(Collected data entries)
--------------------

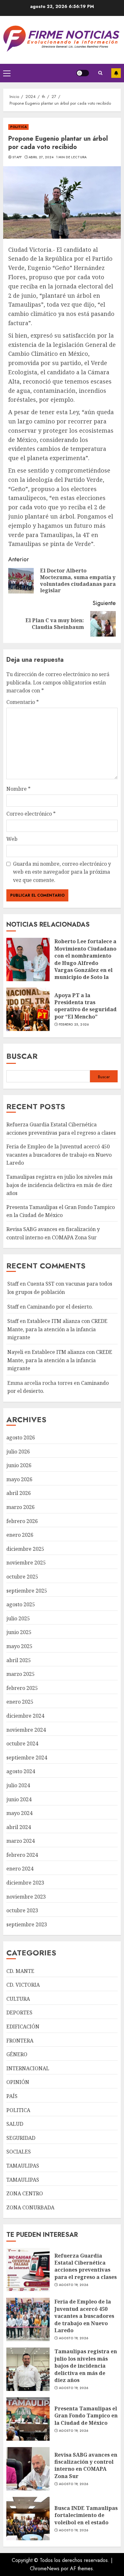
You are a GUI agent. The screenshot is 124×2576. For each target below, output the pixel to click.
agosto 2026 (20, 1437)
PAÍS (11, 2096)
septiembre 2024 (26, 1757)
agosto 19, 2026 (73, 2285)
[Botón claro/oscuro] (82, 73)
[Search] (100, 73)
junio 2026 (18, 1465)
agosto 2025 (20, 1604)
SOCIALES (18, 2151)
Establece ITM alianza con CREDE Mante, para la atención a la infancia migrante (57, 1329)
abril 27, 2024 (41, 157)
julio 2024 (18, 1785)
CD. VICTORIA (23, 1984)
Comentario (22, 702)
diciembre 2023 (25, 1882)
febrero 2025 (22, 1687)
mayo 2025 (19, 1646)
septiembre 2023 (26, 1924)
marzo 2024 (20, 1840)
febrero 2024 (22, 1854)
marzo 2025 (20, 1673)
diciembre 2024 (25, 1715)
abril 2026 (18, 1493)
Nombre (18, 788)
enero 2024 (19, 1868)
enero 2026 (19, 1534)
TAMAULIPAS (22, 2165)
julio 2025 (18, 1618)
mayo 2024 (19, 1813)
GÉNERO (16, 2054)
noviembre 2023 (26, 1896)
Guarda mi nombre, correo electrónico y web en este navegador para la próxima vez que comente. (62, 872)
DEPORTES (19, 2012)
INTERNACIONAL (27, 2068)
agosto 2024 (20, 1771)
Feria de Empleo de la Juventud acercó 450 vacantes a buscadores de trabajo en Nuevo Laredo (59, 1154)
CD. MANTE (20, 1971)
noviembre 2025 (26, 1562)
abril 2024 (18, 1827)
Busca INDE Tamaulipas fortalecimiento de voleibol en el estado (86, 2515)
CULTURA (18, 1998)
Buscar (22, 1056)
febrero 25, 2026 (74, 1024)
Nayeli (15, 1351)
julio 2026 (18, 1451)
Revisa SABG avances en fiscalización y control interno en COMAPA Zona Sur (85, 2465)
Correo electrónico (31, 813)
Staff (17, 157)
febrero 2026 (22, 1521)
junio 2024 (18, 1799)
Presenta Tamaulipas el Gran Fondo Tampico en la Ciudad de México (60, 1211)
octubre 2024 (22, 1743)
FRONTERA (19, 2040)
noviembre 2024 (26, 1729)
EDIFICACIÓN (22, 2026)
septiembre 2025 (26, 1590)
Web (11, 838)
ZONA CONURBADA (30, 2207)
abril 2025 (18, 1660)
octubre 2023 (22, 1910)
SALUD (14, 2123)
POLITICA (18, 126)
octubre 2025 (22, 1576)
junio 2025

--------------------

- _What is needed_:
Please find all lines of the entries that hold the string "febrero" and copy them.

- _Completed exercise_:
febrero 2025 (22, 1687)
febrero 2024 (22, 1854)
febrero 25, 2026 (74, 1024)
febrero 2026 (22, 1521)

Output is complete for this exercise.